Daily Riches: God … As He Really Is (Thomas Merton and Henri Nouwen)

“So much depends on our idea of God. Yet no idea of God, however pure and perfect, is adequate to express God as God really is. Our idea of God tells us more about ourselves than about God.” Thomas Merton

“God cannot be understood; he cannot be grasped by the human mind. The truth escapes our human capacities. The only way to come close to it is by a constant emphasis on the limitation of our human capacities to ‘have’ or to ‘hold’ the truth. We can neither explain God nor his presence in human history. As soon as we identify God with any specific event or situation, we play God and distort the truth. We can only be faithful in our affirmation that God has not deserted us but has called us in the middle of all the unexplainable absurdities of life. It is very important to be deeply aware of this. There is a great and subtle temptation to explain to myself or others where God is working and where not, and when he is present and when not, but nobody, no Christian, no priest, no monk has any ‘special’ knowledge about God.
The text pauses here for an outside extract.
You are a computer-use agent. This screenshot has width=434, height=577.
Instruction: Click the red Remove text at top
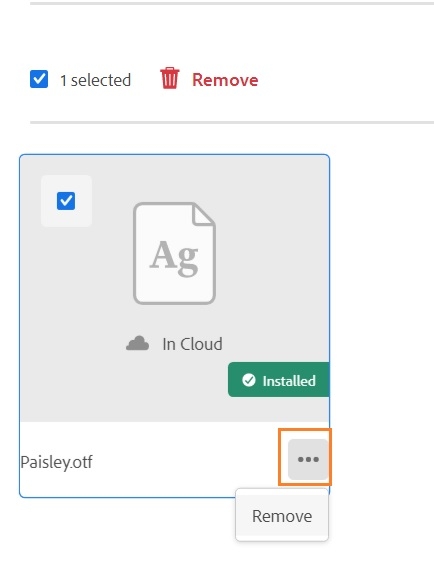[x=225, y=79]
God cannot be limited by any human concept or prediction. He is greater than our mind and heart and perfectly free to reveal himself where and when he wants. . . After having done everything to make some space for God, it is still God who comes on his own initiative.” Henri Nouwen

“He was despised and forsaken of men,
A man of sorrows and acquainted with grief…
He was despised, and we did not esteem Him.”
Isaiah 53:3

Moving From the Head to the Heart

  • Do you know people who know “where God is working and where not?” …”when he is present and when not?” What is your response to them?
  • The disciples lived with Jesus for over three years and didn’t understand him, and the people of Jesus’ day misunderstood and rejected him. If you know God by faith in Jesus Christ, do you still have a profound sense of the “limitation” of your knowledge of God? If so, how does that affect you?
  • What does your idea of God tell you about yourself?

Abba, give me great pause when I’m tempted to box you in, define you or explain you – to myself or to others.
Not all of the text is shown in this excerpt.